• [What you should do] Where the line containing "The width and height of the screenshot is (1568, 723)." appears, start repeating, and continue exactly through the last line below, adding nothing. Include no pictures.

*** Input data ***

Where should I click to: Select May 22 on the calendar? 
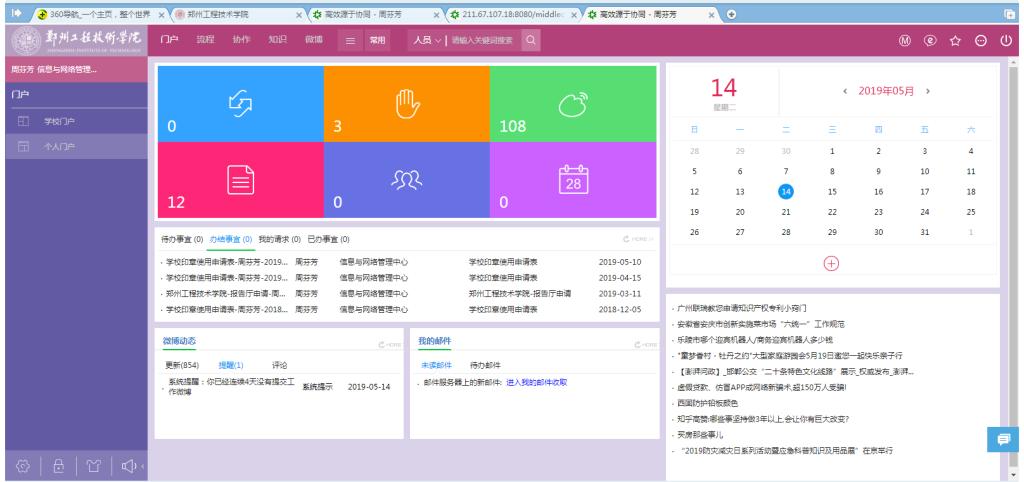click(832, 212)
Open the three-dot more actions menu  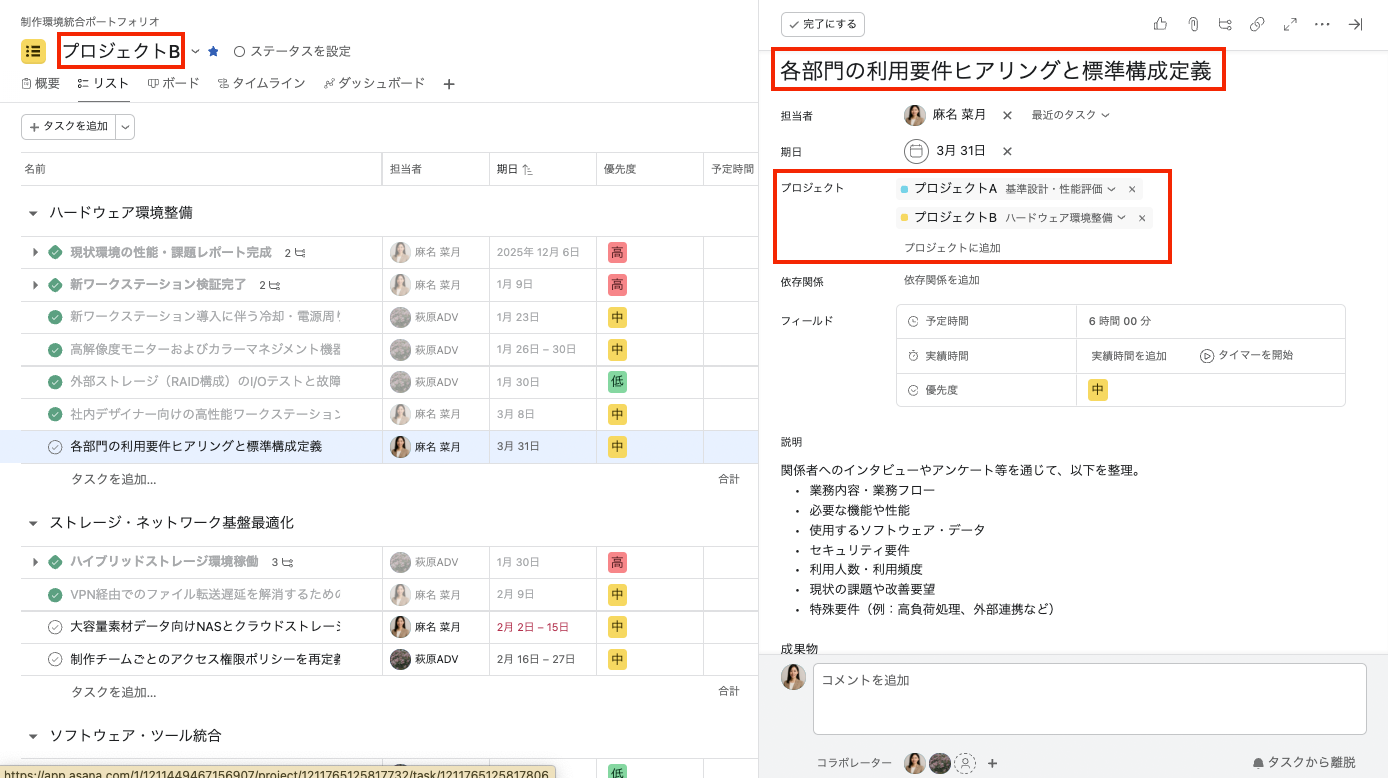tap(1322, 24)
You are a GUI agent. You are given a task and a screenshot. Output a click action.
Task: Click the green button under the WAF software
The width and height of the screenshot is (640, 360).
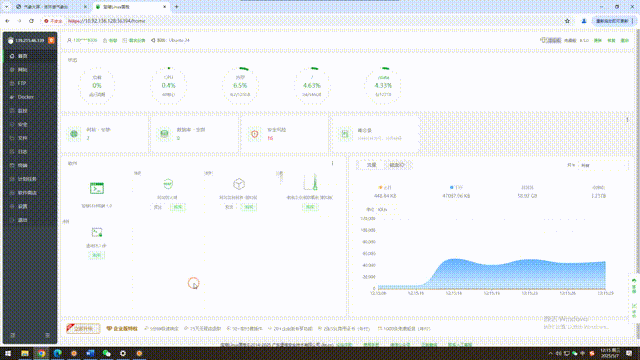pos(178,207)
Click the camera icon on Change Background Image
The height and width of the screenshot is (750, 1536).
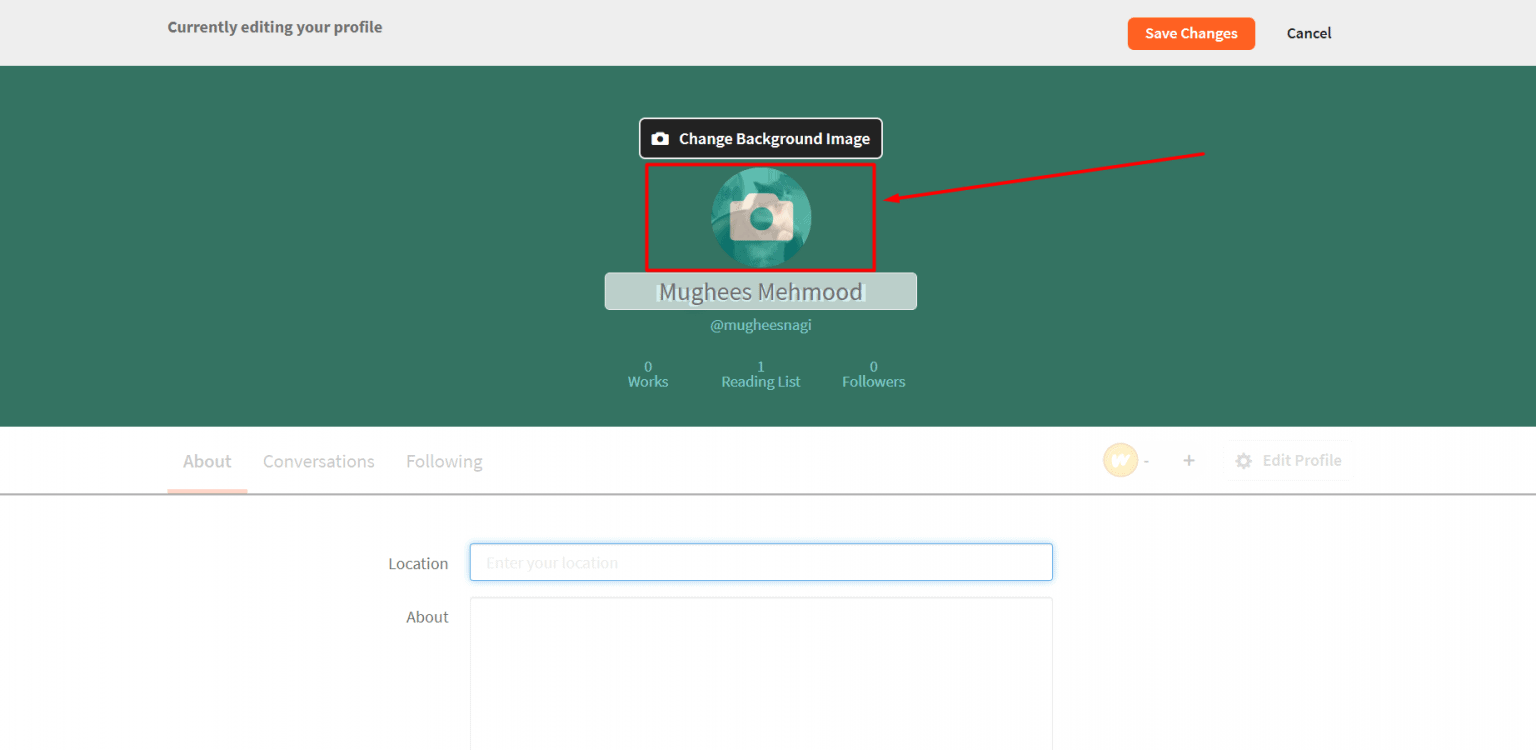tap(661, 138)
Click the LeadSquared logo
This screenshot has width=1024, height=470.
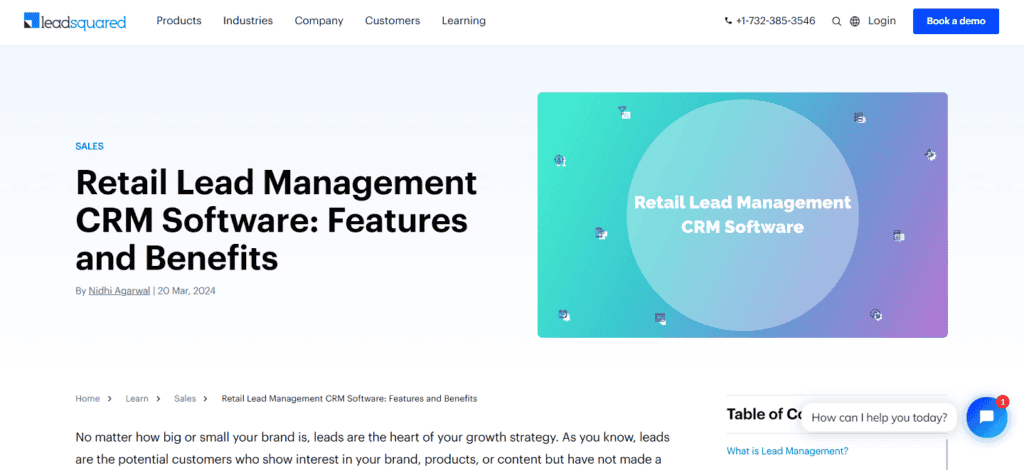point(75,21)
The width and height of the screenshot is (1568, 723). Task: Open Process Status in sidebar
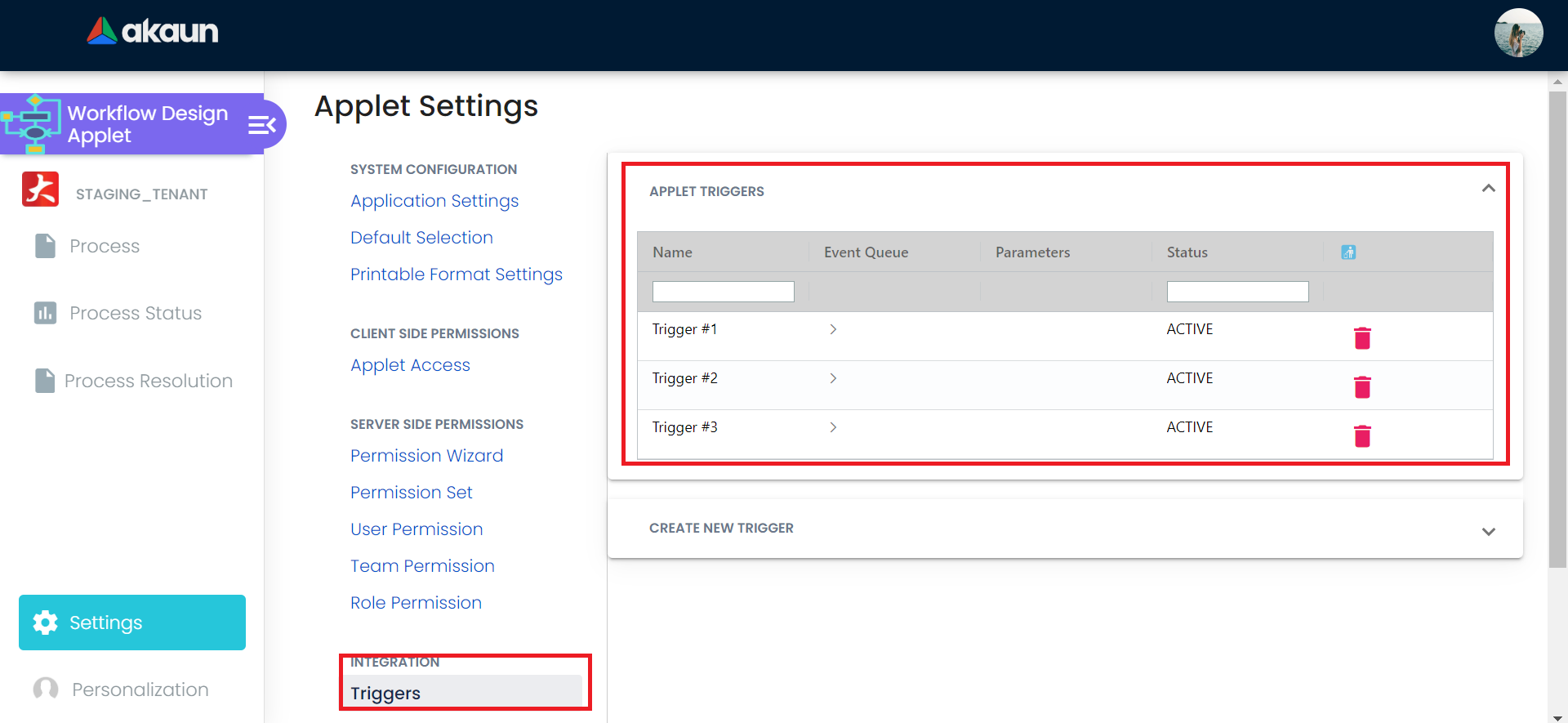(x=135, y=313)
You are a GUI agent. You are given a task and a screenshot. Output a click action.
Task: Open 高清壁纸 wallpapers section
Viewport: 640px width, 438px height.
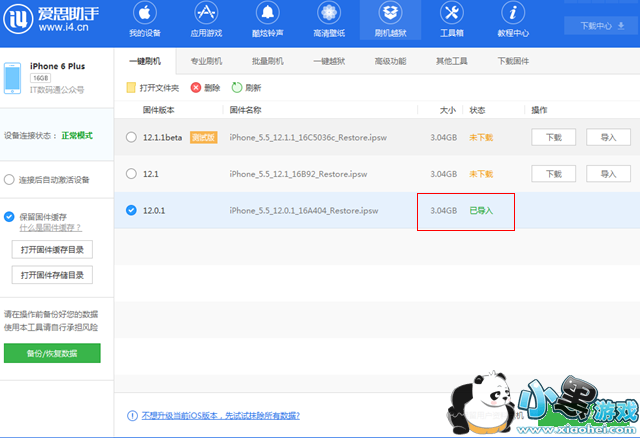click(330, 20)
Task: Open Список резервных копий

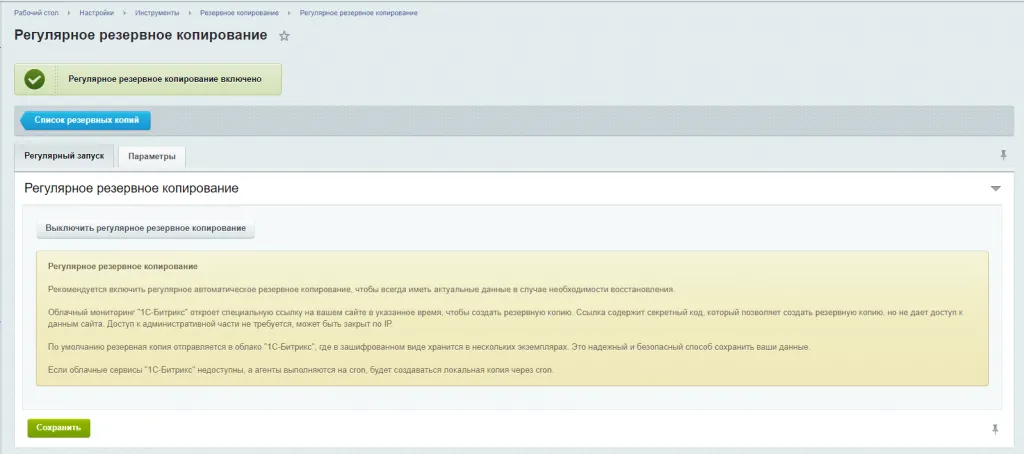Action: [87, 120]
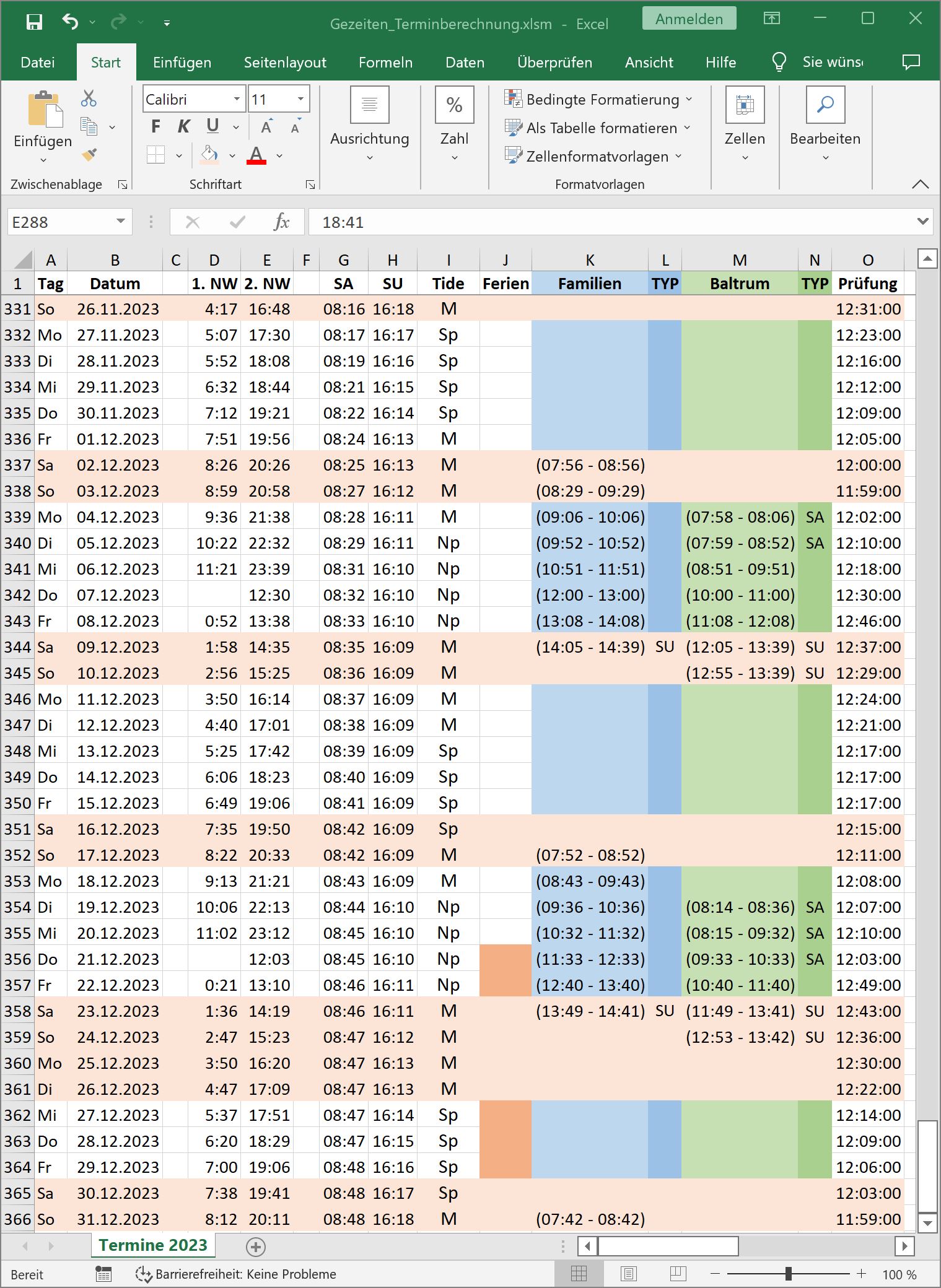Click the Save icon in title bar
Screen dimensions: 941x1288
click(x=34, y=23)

*** End of Input data ***

• [Solution to this task]
The width and height of the screenshot is (1568, 723). Task: Open Process Status in sidebar
(x=135, y=313)
You are a GUI agent. You are given a task and a screenshot. Output a click action.
Task: Open 高清壁纸 wallpapers section
Viewport: 640px width, 438px height.
click(330, 20)
Task: Open Список резервных копий

Action: [87, 120]
Click the Save icon in title bar
Screen dimensions: 941x1288
click(x=34, y=23)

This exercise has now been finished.